The guiding principal of the Funhouse for the past two decades has been: if I find something amazing, I've got to share it. Thus, as my Xmas present to readers of this blog (and for whatever reading you do here, I thank ye kindly), I want to spotlight a brilliant creation courtesy of some of the shining lights of British TV comedy.
The program is AD/BC: a Rock Opera (2004), and it's an absolutely spot-on parody of the rock operas of the early Seventies. It's the story of the Nativity, as told by rock composer “Tim Wynde,” played by the great Matt Berry. Berry and Richard Ayoade wrote the music and lyrics, and Ayoade directed. For their pedigree, I merely have to note that both were in the supporting cast of The Mighty Boosh and later were stars of The IT Crowd. Ayoade recently directed the critically lauded Submarine, and Berry is currently starring in the great sitcom Toast of London.
Berry has made a habit of playing hammy, pretentious characters, and that serves him well here as the Lloyd Webber-like composer who also plays the innkeeper. The show is not only a letter-perfect parody of the corny “hipness” of the rock operas, but Ayoade has also wonderfully captured the visual tropes that appeared in the film versions of these works (there are wonderful recreations of the camera language and edits from Jewison's JC Superstar and David Greene's Godspell catalog of would-be “cool” effects).

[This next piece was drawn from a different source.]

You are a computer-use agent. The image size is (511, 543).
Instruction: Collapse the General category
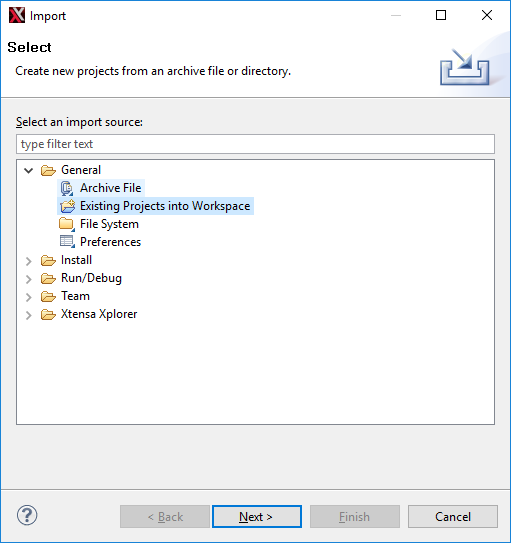[28, 170]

[Full disclosure: As a student at Catholic school I was forced to memorize songs from Godspell, so I felt tormented by that show; I actually do enjoy the wildly-dated-even-when-it-was-new excesses of JC Superstar, but take great delight in the precision with which the tenets of both shows are gutted here.]
The cast is simply sublime: Berry as the innkeeper, Julia Davis (Hunderby, Nighty Night, Jam) as his wife, Julian Barratt (of the Boosh) as the villainous “Tony Iscariot,” Ayoade as Joseph, Matt Lucas (Little Britain) as God, and, among the chorus, Noel Fielding and Rich Fulcher of the “Boosh” and Graham Linehan (creator of Father Ted and IT Crowd).
It is fun, it is super satire, and it is incredibly silly. What more can you ask for in comic entertainment?